_Material shown_.
* * * *

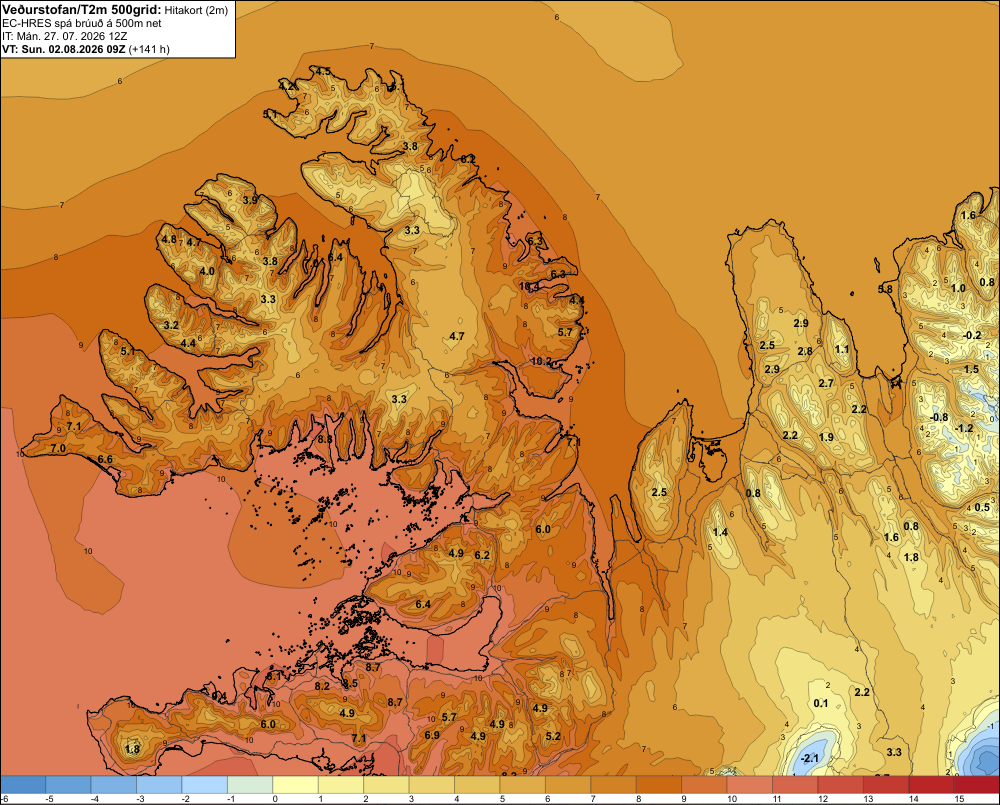Image resolution: width=1000 pixels, height=805 pixels.
Task: Click the light yellow swatch above 0
Action: point(295,784)
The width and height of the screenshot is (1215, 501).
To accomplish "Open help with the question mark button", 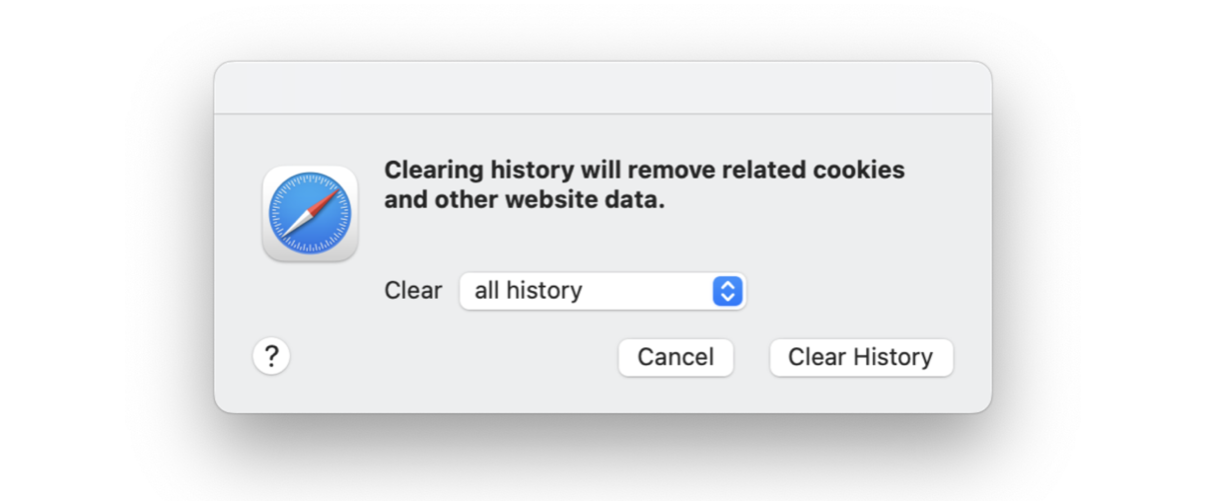I will click(271, 356).
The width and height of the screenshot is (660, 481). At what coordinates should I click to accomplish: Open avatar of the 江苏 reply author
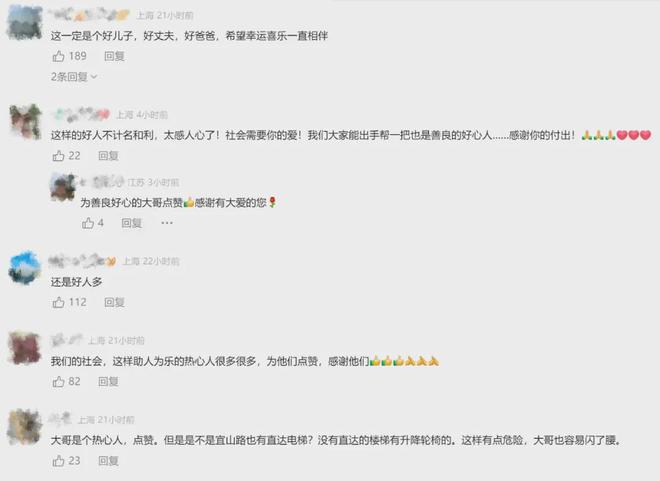[x=63, y=187]
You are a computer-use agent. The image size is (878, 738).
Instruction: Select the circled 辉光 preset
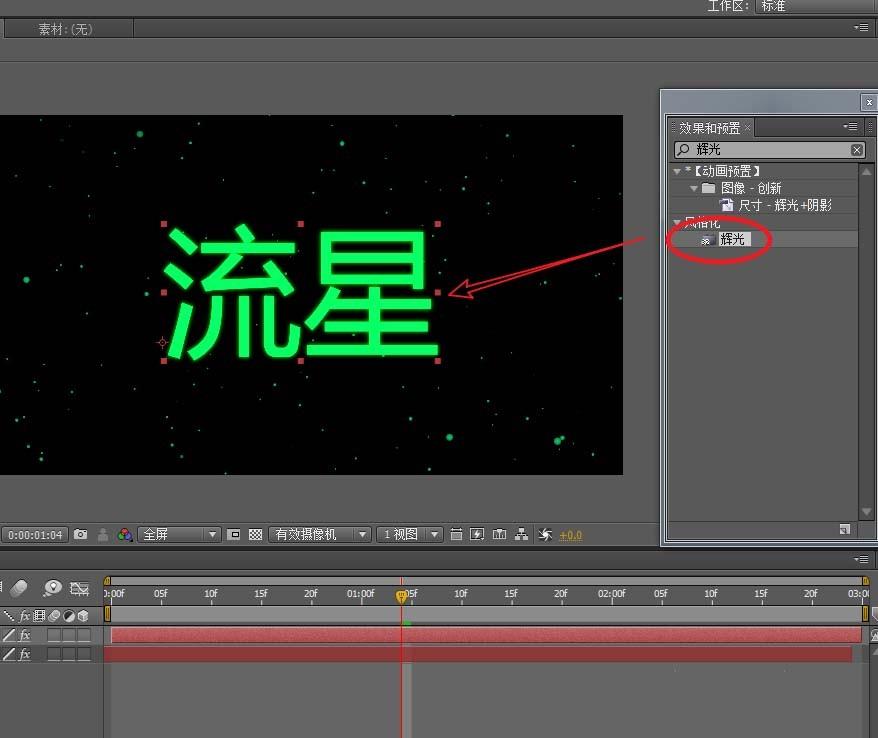(x=732, y=239)
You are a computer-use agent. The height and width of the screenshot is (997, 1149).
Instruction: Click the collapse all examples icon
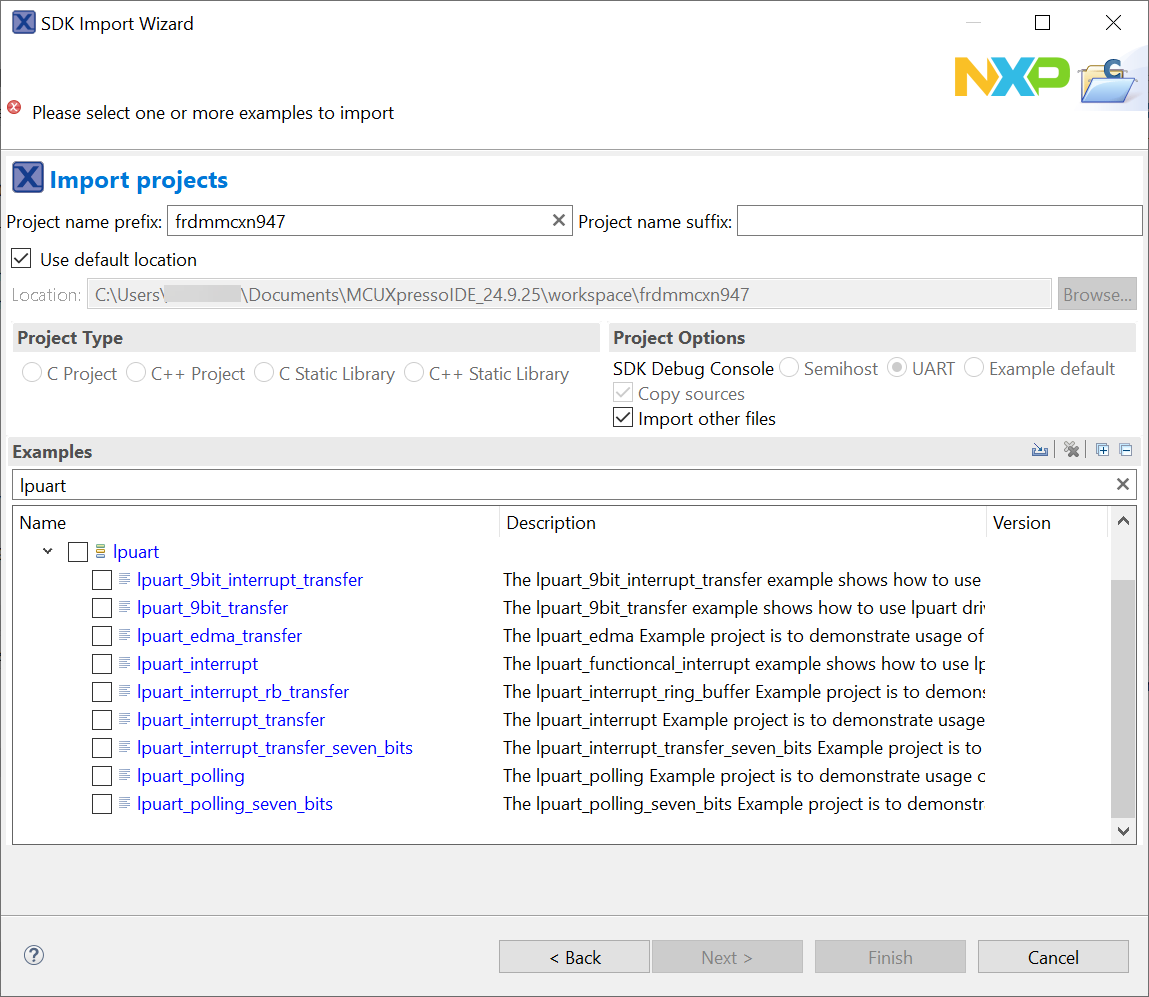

* * * *

_The task_. If a line in the material contains the word "computer", copy that line.

_Exercise answer_.
You are a computer-use agent. The image size is (878, 738).
You are a computer-use agent. The height and width of the screenshot is (997, 1149).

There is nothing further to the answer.